Every domain observed and analyzed by our researchers is listed in this dataset. Via various API calls, metadata relating to each domain is provided. This includes:

  • High-level domain data – returns general domain-related insights e.g. last seen, compromised, domain reputation score, clusters
  • Reputation dimensions – enabling users to understand which area of their reputation need strengthening.
  • Domain contexts – insight into where researchers observed the domain, for example, “dkim-header”.
  • Domain senders data – IP addresses sending emails for the queried domain.
  • Nameserver reputation – a list of authoritative nameservers for the queried domain.
  • A Records reputation – a list of the A records the domain resolves to.
  • Clusters –used to correlate related domains across certain areas, including email authentication, registration, and infrastructure.
  • Hostnames listed – those that are (or have been) listed on a Spamhaus DNS Blocklist for a specific domain in the recent past (if available).
  • Malware – the malware name associated with the domain, including the last seen timestamp.

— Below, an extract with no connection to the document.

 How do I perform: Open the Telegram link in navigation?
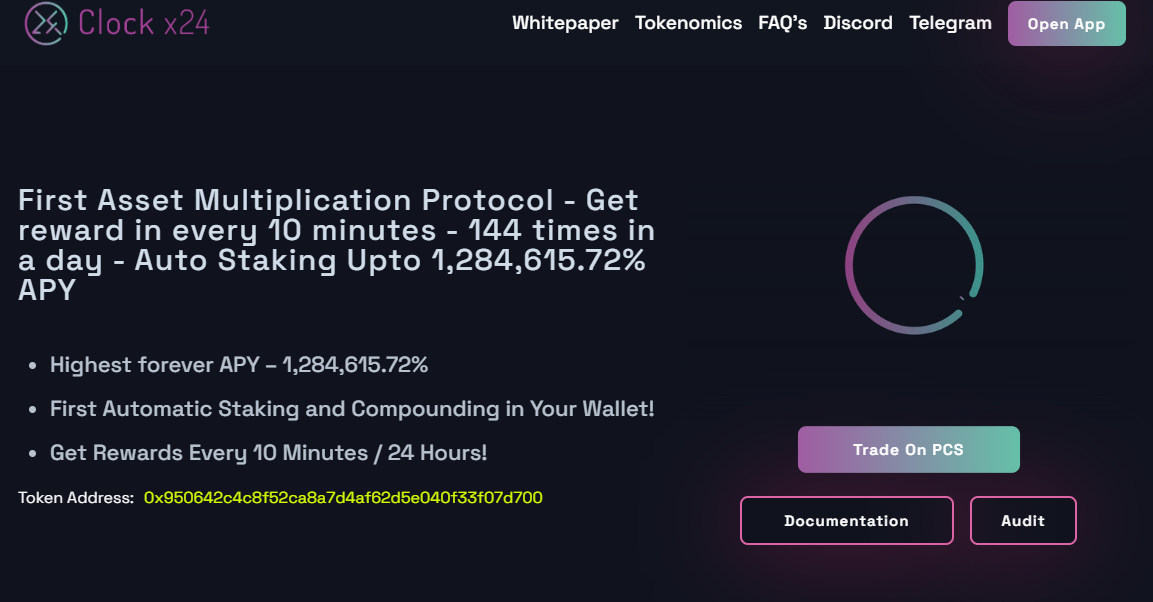pos(950,23)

For more information on the API calls, what’s returned, and how to interpret each property, see our technical documentation here: https://docs.spamhaus.com/sia/docs/source/10-API-Interface/310-Domains.html

IP-based reputation data

Gain access to live and historical metadata relating to IP addresses that indicate compromise, are emitting spam, or are dedicated botnet command and control servers. These IPs are listed on the Spamhaus extended eXploits Blocklist (eXBL), the extended CSS Blocklist (eCSS), or the extended Botnet Controller List (eBCL).

XBL

Focuses on compromised devices. Our research team lists IP addresses showing indications of malware, Trojan or worm infections, devices controlled by botnets command and controllers (C&Cs), along with third-party exploits, such as open proxies.

This dataset, on average, contains 2 million listings, with 650,000 new detections relating to exploit IPs every 24 hours.

CSS

Specific to SMTP traffic, only listing port-25 based detections. Potential triggers for a listing include unsolicited emails, having poor email marketing list hygiene, or sending out malicious emails due to compromised accounts or content management systems (CMS).

This dataset contains between 300,000 – 1.5 million listings, with up to 285,000 new listings added every 24 hours.

BCL

Only contains single IPv4 addresses which are being used to host botnet command and controller servers (C&Cs). No inbound or outbound network connections should be made to these IP addresses under any circumstances.

This dataset contains approximately 300 – 1,500 listings, with up to 50 new entries every 24 hours.